しかし、この分野を研究する多くの医師たちは、すでに「経皮毒」という言葉を便利なものとして使っているのが実情です。皮膚から浸透する毒素を説明するのにこれほどわかりやすい命名はないからです。すでに学会誌にも「いわゆる経皮毒」という言い方で散見されます。シックハウス症候群の場合は、ホルムアルデヒドが特定されているので、それは話が通りますが、それ以外の化学物質過敏症ではひとくくりにして、経皮的な有毒性という意味での「いわゆる経皮毒」と理解してよいのです。これはネオニコチノイド系農薬や有機リン系農薬による健康被害と並んで、重要な問題です。

経皮毒性がある化学物質の中には内分泌かく乱物質も含まれる

そして、経皮毒性があるとされる石油系の合成化学物質に、内分泌かく乱作用が認められていることは事実なのです。つまり、子宮内膜症の原因としての状況証拠がかなり揃っているのです。そして、実際に経皮毒を避ける生活をしていくと、これら疾患の症状が改善したとの報告が集められて、研究者の医師たちもその症例を掲載しています。それを考えると、もはや、経皮毒と子宮内膜症、子宮筋腫の因果関係は明白であって、この疾患を治すには、ただちに日常生活の中の有害成分を排除するべきだとの結論になるのです。発達障害などの脳機能の問題についても、これらの毒物の関与は疑われています。
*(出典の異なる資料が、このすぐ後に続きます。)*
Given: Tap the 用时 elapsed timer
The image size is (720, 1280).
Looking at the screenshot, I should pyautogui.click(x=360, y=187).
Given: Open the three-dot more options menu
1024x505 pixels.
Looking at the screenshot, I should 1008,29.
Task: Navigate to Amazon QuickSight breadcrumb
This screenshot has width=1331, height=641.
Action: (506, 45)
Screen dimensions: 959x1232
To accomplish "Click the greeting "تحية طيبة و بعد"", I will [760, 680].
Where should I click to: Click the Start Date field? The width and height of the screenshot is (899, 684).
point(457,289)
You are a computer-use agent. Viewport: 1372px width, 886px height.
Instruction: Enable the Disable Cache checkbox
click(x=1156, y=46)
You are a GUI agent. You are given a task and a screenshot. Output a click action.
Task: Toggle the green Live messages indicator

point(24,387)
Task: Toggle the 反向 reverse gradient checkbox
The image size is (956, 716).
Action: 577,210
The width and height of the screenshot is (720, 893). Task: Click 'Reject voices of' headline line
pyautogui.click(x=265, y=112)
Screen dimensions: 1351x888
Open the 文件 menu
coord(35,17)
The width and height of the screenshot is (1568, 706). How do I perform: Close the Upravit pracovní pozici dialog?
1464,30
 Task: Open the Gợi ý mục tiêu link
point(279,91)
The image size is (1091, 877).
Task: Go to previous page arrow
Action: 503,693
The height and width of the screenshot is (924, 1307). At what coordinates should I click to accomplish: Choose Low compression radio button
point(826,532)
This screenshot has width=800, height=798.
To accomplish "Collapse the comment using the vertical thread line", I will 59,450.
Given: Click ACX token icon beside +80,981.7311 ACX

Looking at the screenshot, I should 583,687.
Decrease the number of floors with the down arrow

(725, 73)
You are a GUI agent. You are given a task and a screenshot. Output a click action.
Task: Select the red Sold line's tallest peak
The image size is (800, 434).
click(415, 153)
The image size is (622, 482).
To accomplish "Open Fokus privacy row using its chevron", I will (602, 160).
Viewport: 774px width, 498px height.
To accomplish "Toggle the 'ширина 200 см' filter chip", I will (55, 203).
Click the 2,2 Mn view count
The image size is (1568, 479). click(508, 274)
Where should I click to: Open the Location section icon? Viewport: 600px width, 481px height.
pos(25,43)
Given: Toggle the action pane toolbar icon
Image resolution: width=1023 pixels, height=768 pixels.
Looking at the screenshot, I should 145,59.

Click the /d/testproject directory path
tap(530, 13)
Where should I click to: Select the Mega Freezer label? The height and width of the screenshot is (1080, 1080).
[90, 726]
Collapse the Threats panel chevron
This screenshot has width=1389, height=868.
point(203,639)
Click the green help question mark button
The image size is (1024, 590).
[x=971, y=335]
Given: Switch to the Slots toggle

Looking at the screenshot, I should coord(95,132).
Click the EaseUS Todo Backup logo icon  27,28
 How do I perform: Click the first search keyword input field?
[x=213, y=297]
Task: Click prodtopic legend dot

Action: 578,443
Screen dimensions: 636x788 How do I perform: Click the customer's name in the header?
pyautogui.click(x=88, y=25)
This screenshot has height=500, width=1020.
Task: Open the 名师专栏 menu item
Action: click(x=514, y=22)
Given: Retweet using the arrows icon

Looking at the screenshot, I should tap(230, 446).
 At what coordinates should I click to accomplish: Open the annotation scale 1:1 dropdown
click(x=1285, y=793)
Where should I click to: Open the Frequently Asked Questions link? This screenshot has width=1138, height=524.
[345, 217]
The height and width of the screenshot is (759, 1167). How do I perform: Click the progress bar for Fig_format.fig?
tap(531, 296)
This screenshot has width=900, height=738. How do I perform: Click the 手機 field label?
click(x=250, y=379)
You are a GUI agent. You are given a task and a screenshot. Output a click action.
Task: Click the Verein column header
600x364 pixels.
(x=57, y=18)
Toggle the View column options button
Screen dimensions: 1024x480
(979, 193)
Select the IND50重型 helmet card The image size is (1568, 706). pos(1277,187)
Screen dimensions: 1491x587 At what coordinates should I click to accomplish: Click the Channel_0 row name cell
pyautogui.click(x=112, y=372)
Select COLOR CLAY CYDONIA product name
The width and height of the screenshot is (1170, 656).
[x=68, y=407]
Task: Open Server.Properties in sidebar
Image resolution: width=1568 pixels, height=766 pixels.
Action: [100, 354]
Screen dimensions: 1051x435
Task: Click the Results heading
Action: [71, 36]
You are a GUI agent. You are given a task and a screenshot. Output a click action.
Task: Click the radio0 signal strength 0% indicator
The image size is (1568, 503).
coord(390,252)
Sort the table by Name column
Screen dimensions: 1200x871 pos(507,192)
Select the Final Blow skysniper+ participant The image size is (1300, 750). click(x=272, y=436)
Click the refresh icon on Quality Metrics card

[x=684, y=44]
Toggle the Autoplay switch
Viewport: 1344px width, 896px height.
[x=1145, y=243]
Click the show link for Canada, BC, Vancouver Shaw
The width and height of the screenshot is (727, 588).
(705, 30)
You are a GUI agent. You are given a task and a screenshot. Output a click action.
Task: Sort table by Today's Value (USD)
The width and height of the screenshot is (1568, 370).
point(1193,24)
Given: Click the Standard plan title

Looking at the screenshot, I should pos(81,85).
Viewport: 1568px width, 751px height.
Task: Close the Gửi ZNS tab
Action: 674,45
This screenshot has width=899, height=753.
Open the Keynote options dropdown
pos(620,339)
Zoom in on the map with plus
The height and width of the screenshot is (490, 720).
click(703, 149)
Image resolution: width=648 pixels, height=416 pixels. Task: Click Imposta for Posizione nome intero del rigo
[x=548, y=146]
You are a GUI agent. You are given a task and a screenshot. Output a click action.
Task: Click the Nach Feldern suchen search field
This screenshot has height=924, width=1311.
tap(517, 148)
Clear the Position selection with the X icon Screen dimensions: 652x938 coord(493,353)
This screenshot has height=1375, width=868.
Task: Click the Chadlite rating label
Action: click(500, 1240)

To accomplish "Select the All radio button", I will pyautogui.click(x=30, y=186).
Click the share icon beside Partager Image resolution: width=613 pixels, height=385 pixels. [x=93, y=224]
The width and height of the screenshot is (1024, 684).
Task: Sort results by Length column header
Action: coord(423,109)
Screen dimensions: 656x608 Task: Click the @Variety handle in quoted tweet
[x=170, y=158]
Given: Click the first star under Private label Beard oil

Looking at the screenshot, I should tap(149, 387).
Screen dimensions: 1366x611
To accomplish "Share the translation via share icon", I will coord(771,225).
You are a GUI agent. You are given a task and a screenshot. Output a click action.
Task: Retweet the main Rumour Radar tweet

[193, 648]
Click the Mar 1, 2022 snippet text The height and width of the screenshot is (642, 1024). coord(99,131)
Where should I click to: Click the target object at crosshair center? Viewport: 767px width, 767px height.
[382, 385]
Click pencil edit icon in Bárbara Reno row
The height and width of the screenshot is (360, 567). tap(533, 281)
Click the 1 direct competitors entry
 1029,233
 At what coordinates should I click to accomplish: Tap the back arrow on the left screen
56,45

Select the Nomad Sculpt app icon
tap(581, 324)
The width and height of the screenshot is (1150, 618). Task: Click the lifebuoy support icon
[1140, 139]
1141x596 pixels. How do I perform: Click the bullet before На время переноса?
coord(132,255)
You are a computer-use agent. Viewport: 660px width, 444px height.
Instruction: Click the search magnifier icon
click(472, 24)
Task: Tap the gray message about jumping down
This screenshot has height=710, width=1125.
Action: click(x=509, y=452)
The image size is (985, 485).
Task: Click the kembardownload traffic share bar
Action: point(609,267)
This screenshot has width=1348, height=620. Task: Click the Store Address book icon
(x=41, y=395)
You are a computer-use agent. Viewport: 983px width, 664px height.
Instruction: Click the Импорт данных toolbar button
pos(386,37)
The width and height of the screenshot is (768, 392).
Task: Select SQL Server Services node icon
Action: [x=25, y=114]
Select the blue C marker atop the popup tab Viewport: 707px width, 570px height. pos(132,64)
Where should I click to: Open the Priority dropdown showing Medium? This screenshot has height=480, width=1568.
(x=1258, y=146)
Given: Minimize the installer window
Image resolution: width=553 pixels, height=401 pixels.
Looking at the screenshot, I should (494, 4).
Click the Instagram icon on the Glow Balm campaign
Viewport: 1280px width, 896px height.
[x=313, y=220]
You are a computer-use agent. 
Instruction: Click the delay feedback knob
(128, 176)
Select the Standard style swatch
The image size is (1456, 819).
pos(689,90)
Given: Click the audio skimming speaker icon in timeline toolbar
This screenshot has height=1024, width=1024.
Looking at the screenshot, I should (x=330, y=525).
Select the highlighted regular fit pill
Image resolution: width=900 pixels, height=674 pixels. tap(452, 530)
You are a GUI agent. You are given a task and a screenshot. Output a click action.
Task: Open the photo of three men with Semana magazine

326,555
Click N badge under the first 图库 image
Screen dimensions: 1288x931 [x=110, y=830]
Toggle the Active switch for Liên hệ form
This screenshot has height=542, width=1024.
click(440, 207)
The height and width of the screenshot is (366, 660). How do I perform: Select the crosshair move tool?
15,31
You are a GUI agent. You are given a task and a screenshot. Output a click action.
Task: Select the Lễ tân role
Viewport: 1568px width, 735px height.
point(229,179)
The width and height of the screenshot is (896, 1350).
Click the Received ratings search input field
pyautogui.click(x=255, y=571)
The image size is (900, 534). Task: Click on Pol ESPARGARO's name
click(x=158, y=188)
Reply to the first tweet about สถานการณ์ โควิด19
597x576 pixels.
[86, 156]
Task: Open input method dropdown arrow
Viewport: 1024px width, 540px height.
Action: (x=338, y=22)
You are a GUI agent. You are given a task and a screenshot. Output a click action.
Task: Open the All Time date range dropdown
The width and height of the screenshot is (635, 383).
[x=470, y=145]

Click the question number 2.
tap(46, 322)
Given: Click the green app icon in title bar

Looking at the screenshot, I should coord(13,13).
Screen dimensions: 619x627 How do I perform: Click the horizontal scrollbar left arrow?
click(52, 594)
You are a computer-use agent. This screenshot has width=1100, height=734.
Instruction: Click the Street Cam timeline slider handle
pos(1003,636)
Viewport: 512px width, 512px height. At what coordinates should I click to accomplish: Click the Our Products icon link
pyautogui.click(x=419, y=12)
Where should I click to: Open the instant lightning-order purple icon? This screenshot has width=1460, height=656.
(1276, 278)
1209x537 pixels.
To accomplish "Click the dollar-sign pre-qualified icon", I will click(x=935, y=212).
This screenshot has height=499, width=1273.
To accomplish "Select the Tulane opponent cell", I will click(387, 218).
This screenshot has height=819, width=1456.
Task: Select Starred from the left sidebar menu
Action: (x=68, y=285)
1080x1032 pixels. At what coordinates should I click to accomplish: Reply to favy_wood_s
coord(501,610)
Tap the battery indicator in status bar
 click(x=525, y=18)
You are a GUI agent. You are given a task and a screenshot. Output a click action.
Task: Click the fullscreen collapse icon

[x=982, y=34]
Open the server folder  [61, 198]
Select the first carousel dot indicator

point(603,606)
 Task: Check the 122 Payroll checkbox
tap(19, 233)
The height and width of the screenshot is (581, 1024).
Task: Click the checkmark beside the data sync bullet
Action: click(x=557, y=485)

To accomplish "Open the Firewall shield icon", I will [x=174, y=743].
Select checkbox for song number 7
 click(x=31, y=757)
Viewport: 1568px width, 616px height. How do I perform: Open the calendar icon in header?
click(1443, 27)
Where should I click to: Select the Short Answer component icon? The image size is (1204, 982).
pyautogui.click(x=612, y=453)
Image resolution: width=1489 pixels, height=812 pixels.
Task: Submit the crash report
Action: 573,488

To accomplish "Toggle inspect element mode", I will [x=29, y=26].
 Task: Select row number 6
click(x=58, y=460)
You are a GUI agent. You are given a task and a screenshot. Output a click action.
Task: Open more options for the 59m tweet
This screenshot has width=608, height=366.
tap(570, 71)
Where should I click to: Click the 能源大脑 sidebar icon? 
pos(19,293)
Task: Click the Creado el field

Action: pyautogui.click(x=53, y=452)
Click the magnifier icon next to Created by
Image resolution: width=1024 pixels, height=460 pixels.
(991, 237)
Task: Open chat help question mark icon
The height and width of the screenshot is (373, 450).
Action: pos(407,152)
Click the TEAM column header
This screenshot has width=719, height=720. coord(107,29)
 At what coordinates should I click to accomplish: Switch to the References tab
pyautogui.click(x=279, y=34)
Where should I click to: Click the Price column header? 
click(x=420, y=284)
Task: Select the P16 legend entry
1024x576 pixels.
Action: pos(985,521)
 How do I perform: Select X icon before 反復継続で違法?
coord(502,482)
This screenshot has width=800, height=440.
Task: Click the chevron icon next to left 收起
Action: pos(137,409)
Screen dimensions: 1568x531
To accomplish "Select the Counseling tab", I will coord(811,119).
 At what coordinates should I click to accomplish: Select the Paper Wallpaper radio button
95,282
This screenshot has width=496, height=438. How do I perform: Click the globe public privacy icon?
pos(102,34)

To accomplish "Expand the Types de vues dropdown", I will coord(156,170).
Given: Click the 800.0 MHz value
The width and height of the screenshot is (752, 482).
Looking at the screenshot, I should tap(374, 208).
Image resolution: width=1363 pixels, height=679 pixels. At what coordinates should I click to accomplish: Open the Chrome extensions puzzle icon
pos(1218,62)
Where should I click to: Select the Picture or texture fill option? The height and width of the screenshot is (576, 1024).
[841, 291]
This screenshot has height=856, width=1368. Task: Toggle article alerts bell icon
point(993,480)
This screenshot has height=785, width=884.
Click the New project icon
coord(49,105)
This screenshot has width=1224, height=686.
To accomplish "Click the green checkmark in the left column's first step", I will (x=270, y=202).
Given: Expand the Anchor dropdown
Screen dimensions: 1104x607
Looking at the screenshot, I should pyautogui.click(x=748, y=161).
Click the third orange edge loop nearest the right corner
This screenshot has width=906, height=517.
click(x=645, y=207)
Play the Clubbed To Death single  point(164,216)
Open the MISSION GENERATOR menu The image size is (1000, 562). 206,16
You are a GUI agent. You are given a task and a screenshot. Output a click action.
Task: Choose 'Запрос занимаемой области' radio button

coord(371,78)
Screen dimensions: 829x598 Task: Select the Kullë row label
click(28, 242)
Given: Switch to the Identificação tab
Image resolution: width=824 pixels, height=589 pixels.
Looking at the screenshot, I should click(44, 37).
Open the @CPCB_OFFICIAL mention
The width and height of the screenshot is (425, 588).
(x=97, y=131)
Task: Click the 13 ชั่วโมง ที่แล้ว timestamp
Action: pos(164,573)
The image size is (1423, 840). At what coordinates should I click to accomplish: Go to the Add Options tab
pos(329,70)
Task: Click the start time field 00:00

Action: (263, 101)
ネオニコチノイド系農薬や有機リン系農薬を避けることに加えて、石油系化学物質を避けることは、胎児の脳を守ることにもつながると考えられます。

できるだけ無添加と呼ばれる製品を選ぶようにする

対策は市販のシャンプー、ボディソープ、入浴剤、化粧品を成分を見直して、有害な石油系化学物質の含まれている製品の使用をやめて、無添加製品を使うように全面的に見直すことです。エデト酢酸、ラウリル硫酸ナトリウム、タール系色素、プロピレングリコール、といった物質を代表とする石油系有害化学物質を含まない無添加製品を選ぶようにすることです。あやしげな高価な海外の無添加製品を買わなくても、国内のメーカーがすでに安価な無添加製品を昔から販売しています。戦前から日本にある企業では、太陽油脂株式会社やミヨシ石鹸株式会社などが有名です。日本に古くからある無添加洗剤のメーカーや無添加化粧品のメーカーの商品のほうが価格も安価で信頼性も高いことはいうまでもありません。ネットワークビジネスなどの商品をわざわざ高いお金を出して購入する必要性はないといえるでしょう。

シックハウス症候群と化学物質過敏症と発達障害

シックハウス症候群とは、住宅用建材の中のホルムアルデヒドやそれに類似した揮発性石油系化学物質による、一種の化学物質化敏症です。石油系化学物質に対するアレルギー反応を主体とする体の反応なのです。それは症状としては、全身倦怠感、腰痛、関節痛、アトピー性皮膚炎を起こしたり、気管支喘息を起こしたり、アレルギー性鼻炎を起こします。シックハウス症候群の症状には腰痛や精神不安定もあります。発達障害の子供は、これらの化学物質の悪影響をより強く受けやすい可能性があります。シックハウスの症状は多岐にわたります。全身倦怠感や腰痛、下痢、関節痛、
あるいは、脳にも影響して情緒不安定、ヒステリーなどの実にさまざまな心身の異常を引き起こす場合もあります。それはすべて、有害な化学物質が体内に揮発性に吸入され、身体内部で、その人の弱い部分にアレルギー反応を起こした結果です。このシックハウス症候群は、住宅の建築方法が変化することで生み出されてきたものです。

建材の石油化学物質の使用がシックハウスの最大の原因

昔の建築方法では石油系の有害化学物質が建築に使用されることもほとんどなく、そのためこのような疾患は見られませんでした。ところが、壁紙や建材が従来のものからコストの安い合板や合材になり、それを張り合わせるのに使う接着剤などの使用量が激増しました。そうした成分が住宅完成後も揮発を続け、住んでいる人がこれを吸い込み、アレルギー反応がおこり、シックハウス症候群が発生したのです。住宅の工法が変わり、建材の種類が変わったことが、この疾患が生まれた原因といえるのです。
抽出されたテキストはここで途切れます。